3. The CafeInMaude tool set

by Adrian Riesco, Universidad Complutense de Madrid, Spain.

CafeOBJ is a specification language that has been used for verifying a wide variety of systems. In recent years, CafeInMaude, a CafeOBJ interpreter implemented in Maude, has served as the underlying platform for developing various formal tools to enhance the verification experience. Specifically, we have implemented: (i) the CafeInMaude Proof Assistant (CiMPA), an inductive theorem prover for CafeOBJ specifications; (ii) the CafeInMaude Proof Generator (CiMPG), which generates CiMPA scripts from proof scores; and (iii) the CafeInMaude Proof Generator & Fixer-Upper (CiMPG+F), which generates CiMPA scripts from scratch. We summarize the main features of these tools, the benchmarks used to evaluate them, and their future challenges.

4. Design and Validation of Cloud Storage Systems using Maude

by Peter Ölveczky, University of Oslo, Norway.
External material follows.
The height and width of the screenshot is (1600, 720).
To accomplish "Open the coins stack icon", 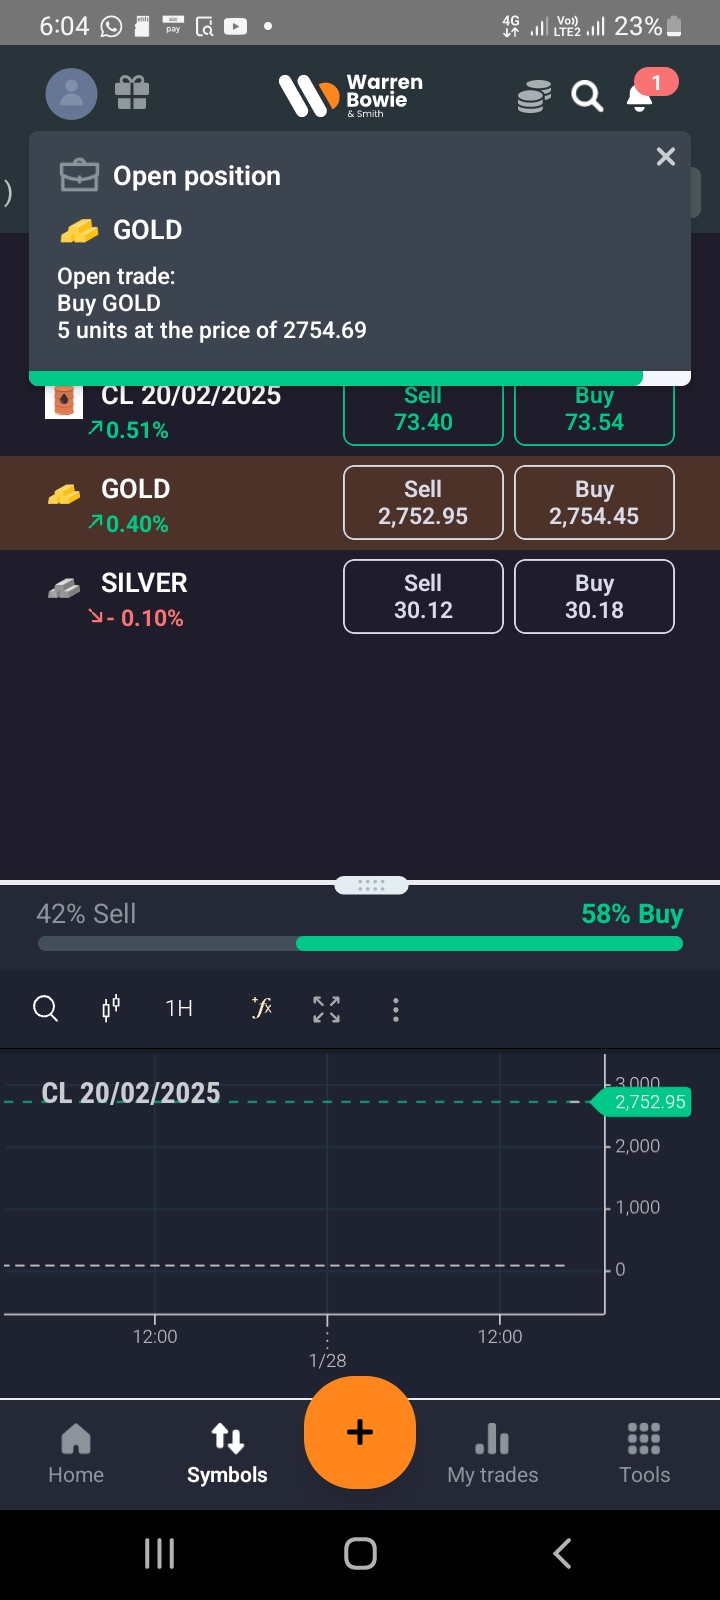I will click(x=534, y=97).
Today's large cloud-based applications (e.g., Gmail, Facebook, etc.) store and manipulate enormous amounts of data, that, furthermore, must be available all the time. In addition, such applications must be both correct and have high performance.

To deal with large amounts of data while offering high availability and throughput and low latency, cloud computing systems rely on distributed, partitioned, and replicated data stores. Such cloud storage systems are complex software artifacts that are very hard to design, analyze, and implement.
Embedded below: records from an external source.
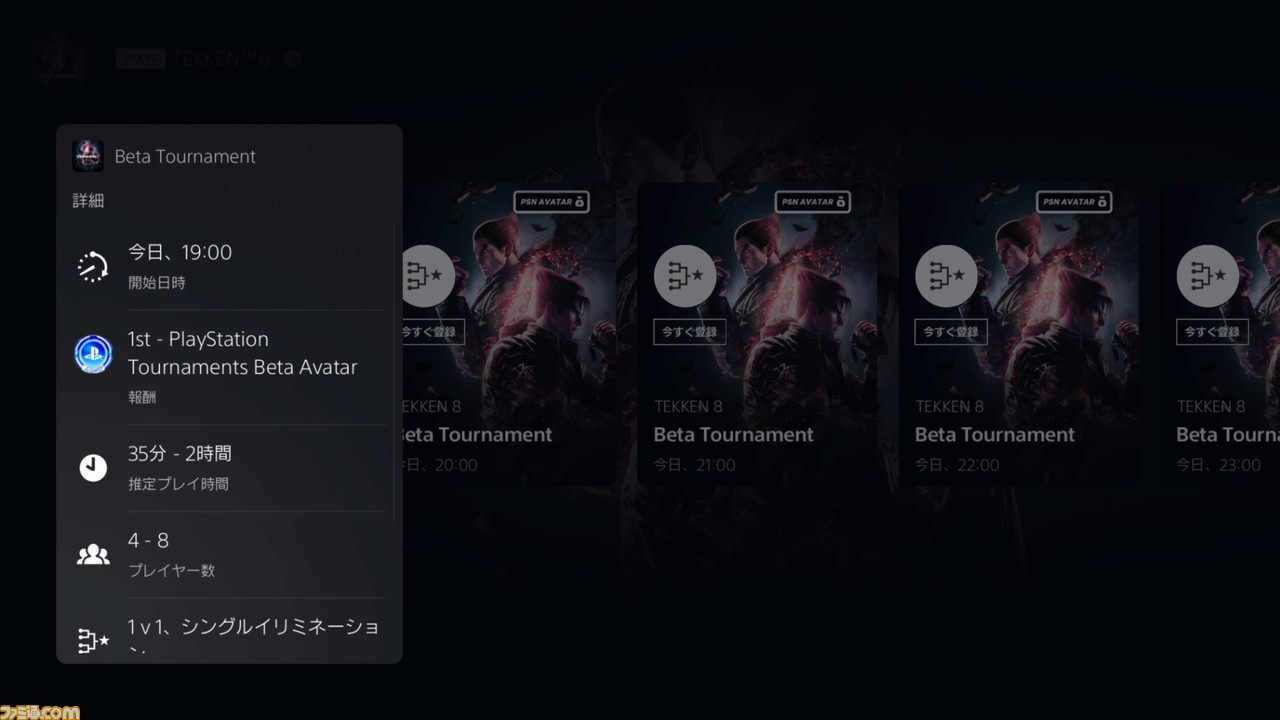Select the PlayStation Tournaments Beta Avatar reward icon
Viewport: 1280px width, 720px height.
pyautogui.click(x=93, y=354)
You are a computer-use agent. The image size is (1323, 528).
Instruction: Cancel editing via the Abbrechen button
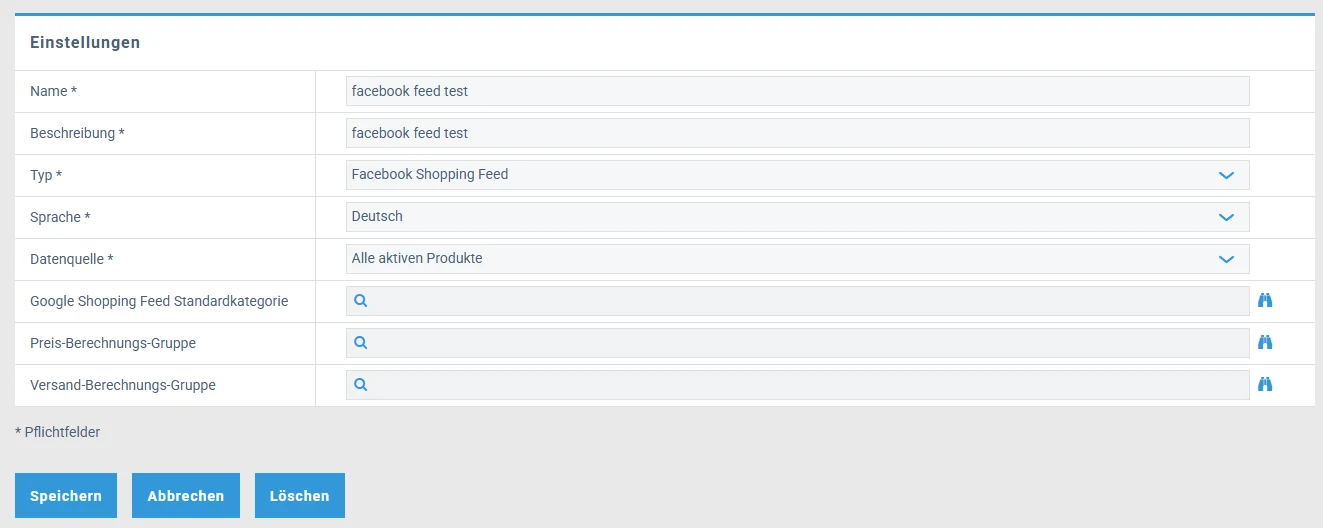[x=186, y=496]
I argue that Maude, together with a statistical model checker such as PVeStA, should be a suitable tool to model and formally analyze both the correctness and the performance of complex cloud storage designs early in the development process. This is not only useful to arrive at correct designs, but also to very early compare the expected performance of different design choices.

This talk summarizes work done in the context of UIUC's Center for Assured Cloud Computing to apply Maude to a wide range of state-of-the-art cloud transaction systems, such as Apache Cassandra, Google's Megastore, UC Berkeley's RAMP transactions, and variations of these. I discuss how the model-based performance estimates relate to real implementations, and also how a correct design can be automatically transformed into a correct-by-construction distributed implementation that can execute real workloads (e.g., YCSB workloads).
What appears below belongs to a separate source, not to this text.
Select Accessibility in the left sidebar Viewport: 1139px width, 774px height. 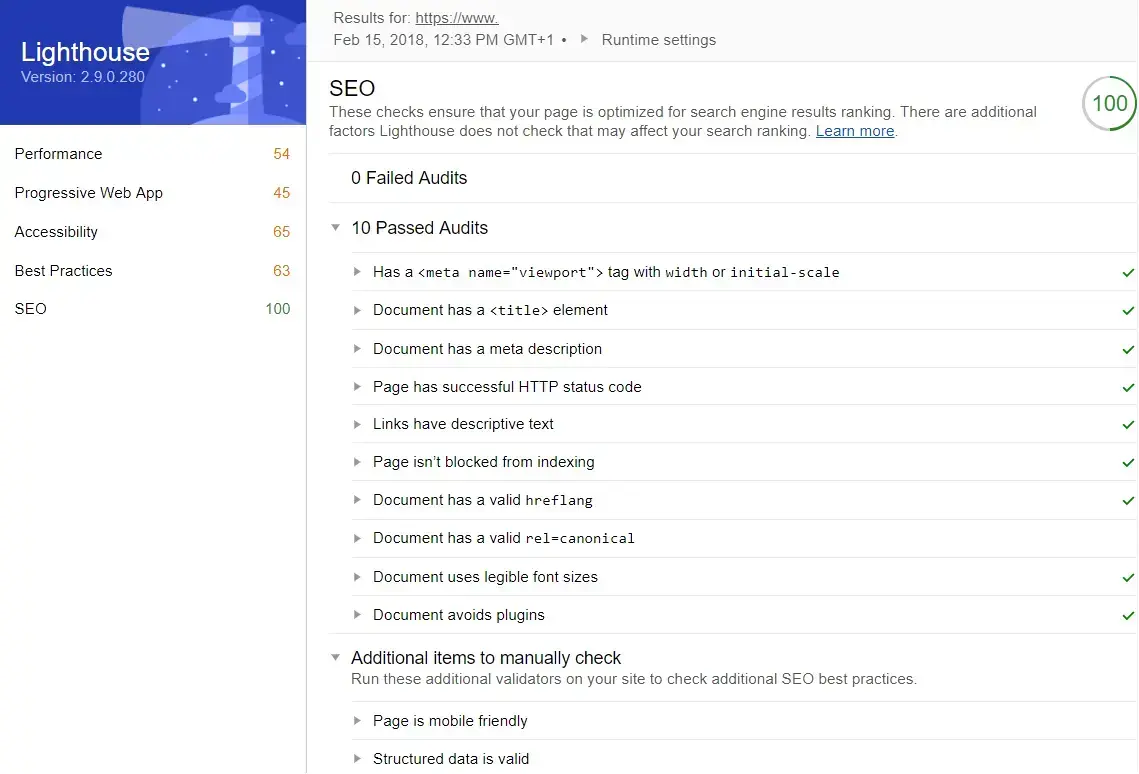[x=56, y=232]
Finally, I briefly summarize the experiences of the use of a different formal method for similar purposes by engineers at Amazon Web Services.

5. Formal Model Engineering of Distributed Cyber-Physical Systems in AADL using Maude

by Kyungmin Bae, Pohang University of Science and Technology, South Korea.

Formal model engineering, equipping industrial modeling tools with automatic formal analysis capabilities, is a promising way of integrating formal methods into the model development process. However, supporting formal model engineering for cyber-physical systems (CPSs) introduces several challenges. These include the high expressiveness of industrial modeling languages, the difficulty of exhaustive model-checking analysis due to asynchronous behaviors, and the intricate mix of advanced control programs with continuous behaviors typical in many CPSs.

This talk outlines our approach to supporting efficient formal model engineering for synchronous CPS designs using the industrial CPS modeling standard AADL. We have identified a suitable sublanguage of AADL, called Synchronous AADL, that can naturally define the synchronous designs of CPSs, including those with continuous behaviors. We have defined the formal semantics of Synchronous AADL in rewriting logic and developed the HybridSynchAADL tool, an extension of the OSATE tool environment for AADL with automatic formal analysis capabilities via Maude and SMT solving.

Our approach effectively addresses the challenges by leveraging the expressive power of Maude for control programs, integrating Maude and SMT solving for analyzing continuous behaviors, and focusing on synchronous designs to enhance analysis efficiency. Additionally, we show how synchronizers, such as PALS, TTA, and MSYNC, can verify the correctness of distributed CPS implementations based on their synchronous designs. We summarize our experiences on applications such as industrial avionics control systems, airplane turning algorithms, and collaborating drones.